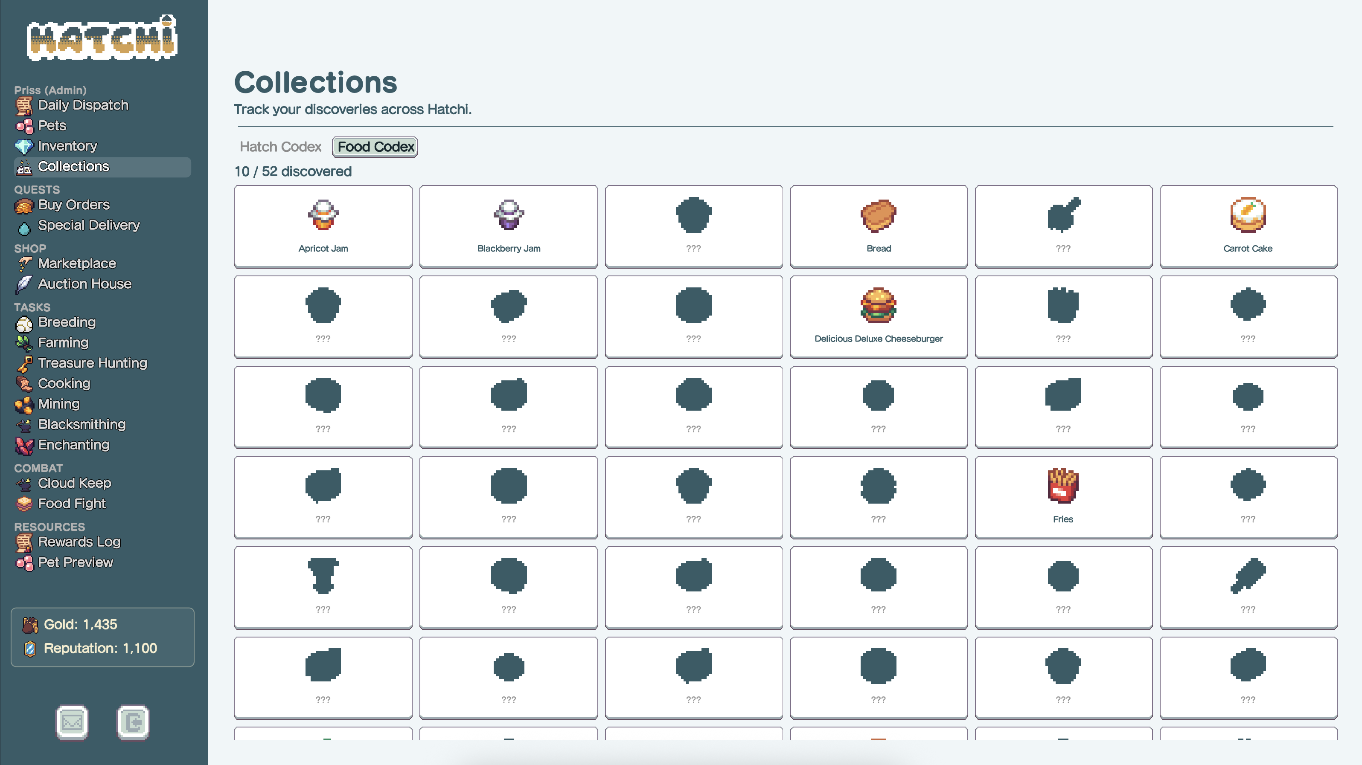
Task: Click the Carrot Cake icon
Action: pyautogui.click(x=1247, y=215)
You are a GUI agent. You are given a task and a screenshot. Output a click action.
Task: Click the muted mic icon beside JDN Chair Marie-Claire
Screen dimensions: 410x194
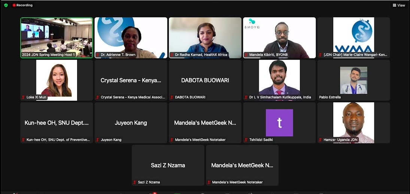pyautogui.click(x=320, y=55)
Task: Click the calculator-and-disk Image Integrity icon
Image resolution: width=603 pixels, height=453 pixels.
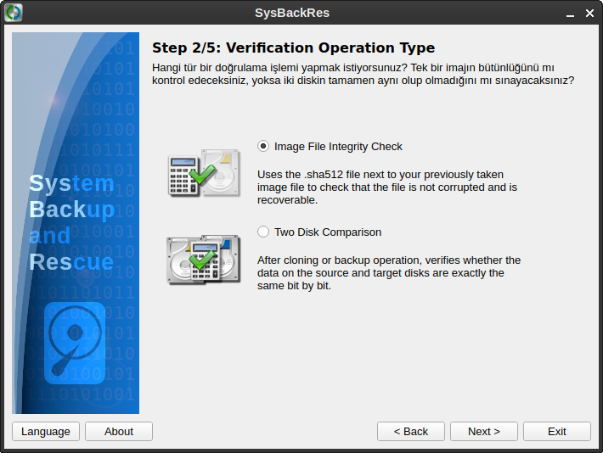Action: coord(199,174)
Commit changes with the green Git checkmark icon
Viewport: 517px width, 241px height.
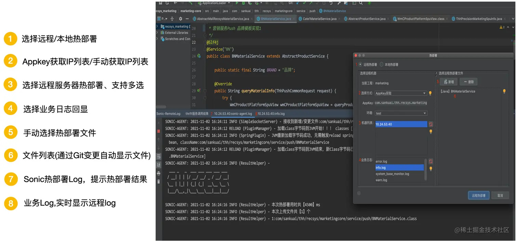coord(304,3)
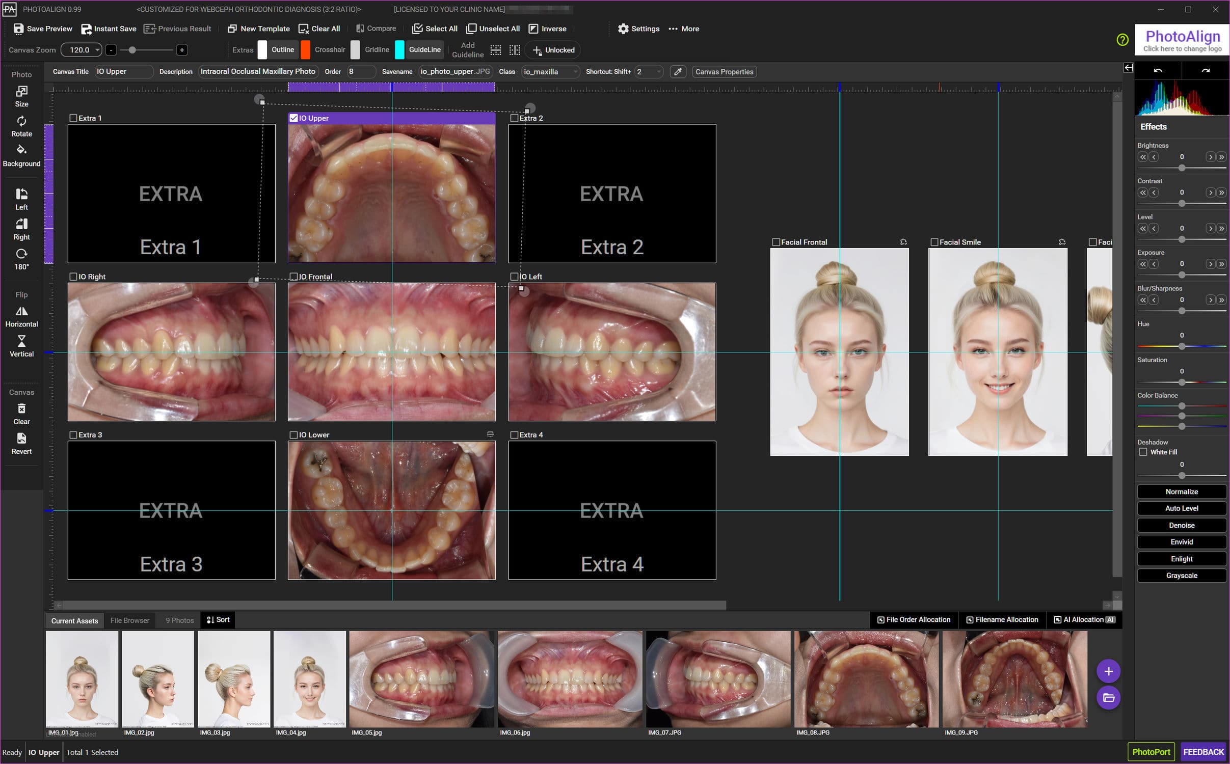The image size is (1230, 764).
Task: Select the Instant Save icon
Action: [x=87, y=29]
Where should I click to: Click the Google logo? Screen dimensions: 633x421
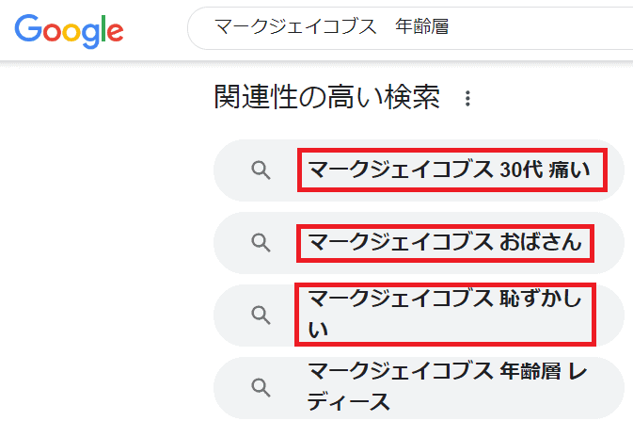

Aim of the exercise »
Recast the lines of all the items above as a Markdown table with the columns "Row" and "Line", numbering each row and leaving out blank lines and the pictures.

Output of the task »
| Row | Line |
|---|---|
| 1 | Task: Click the Carrot Cake icon |
| 2 | Action: pyautogui.click(x=1247, y=215) |
| 3 | You are a GUI agent. You are given a task and a screenshot. Output a click action. |
| 4 | Task: Click the muted mic icon beside JDN Chair Marie-Claire |
| 5 | Screen dimensions: 410x194 |
| 6 | pyautogui.click(x=320, y=55) |
| 7 | Task: Click the calculator-and-disk Image Integrity icon |
| 8 | Image resolution: width=603 pixels, height=453 pixels. |
| 9 | Action: coord(199,174) |
| 10 | Commit changes with the green Git checkmark icon |
| 11 | Viewport: 517px width, 241px height. |
| 12 | coord(304,3) |
| 13 | The image size is (1230, 764). |
| 14 | Task: Select the Instant Save icon |
| 15 | Action: [x=87, y=29] |
| 16 | Where should I click to: Click the Google logo? Screen dimensions: 633x421 |